An examination of the record satisfies us that there is no question of laches in this case, and we pass it without further comment.
It is also suggested by some of the appellants that the complainants have only proved possession of their farms, and that an injunction should only issue at the suit of the owner of the freehold. While this proposition of law may well be doubted, it is unnecessary to decide it, for, as suggested by the Circuit Court, “many of the complainants were called as witnesses and testified to both ownership and possession. The direct evidence as to ownership was of a legal conclusion, but evidently for the purpose of convenience, it was not objected to, and cannot be disregarded. The facts do not justify the contention made.”
That the damage suffered in this case is substantial, irreparable, and incapable of adequate reparation at law, was found by the Circuit Court, and this view is, we think, fully sustained by the evidence.
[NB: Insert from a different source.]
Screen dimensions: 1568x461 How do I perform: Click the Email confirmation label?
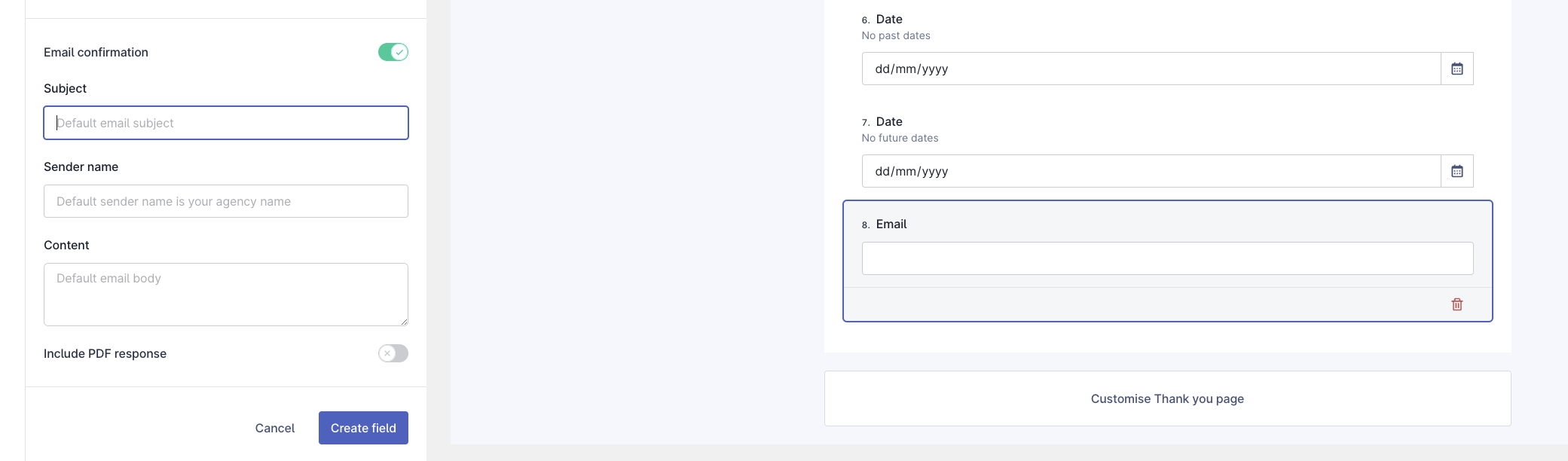coord(96,52)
An injury is irreparable in all cases when the damages which may result therefrom cannot be measured by any certain pecuniary standard. As suggested by the Supreme Court of California, in Daubenspeck v. Grear, 18 Cal. 443:
“The fact that the defendants are willing to pay for the property is immaterial, for there are no means of determining whether the value of the property in money would compensate the plaintiffs for its destruction. It may possess a value to them, which no other person would place upon it; and there is neither justice nor equity in refusing to protect them in the enjoyment of it, merely because they may possibly recover what others may deem an equivalent in money. The nature of the property, which consists of fruit trees, ornamental shrubbery, etc., gives them a peculiar claim to this protection.”
To remit the complainants to their remedy at law would result in an endless multiplicity of suits. Each defendant would have to be sued separately, as they are not acting in concert, and it would be altogether impossible to determine the proportion of damages occasioned by any one of the smelters, because the fumes from all of them so commingle, “as to make discrimination impracticable.” And in such circumstances the court cannot take into consideration the fact that the appellants’ business is lawful, and furnishes profitable employment for many people, and is beneficial to the community at large, as well as profitable to the appellants, who have invested large amounts of money in the erection of their works, if the business is carried on in an unlawful manner so as to destroy the property of individual landowners
The decree enjoins the defendants from “roasting or smelting sulphide ores carrying over 10 per cent, sulphur, so as to discharge into the atmosphere the sulphur in the form of gas, and from the further discharging into the atmosphere of arsenic.” And it is contended by the appellants, and there is some testimony in the case tending to support their contention, that, by the erection of bag houses, the discharge of arsenic into the atmosphere can be fully arrested. If this is true, then, upon the completion of the bag houses, they will not be affected by the decree as to that matter. But it is said in the reply brief, filed by the United States Smelting Company, that the erection of bag houses in a copper smelter, being something new, requires much study and many experiments, and they ask that a reasonable time be granted within which to demonstrate whether or not these bag houses can be successfully operated. The decree in this case was entered on the 5th of November, 1906. Defendants have now had almost a year, and it will be more than a year before a mandate from this court reaches the Circuit Court. If they have been diligent, it seems to us that this time is reasonable and all-sufficient to demonstrate whether the bag houses can or cannot be successfully operated.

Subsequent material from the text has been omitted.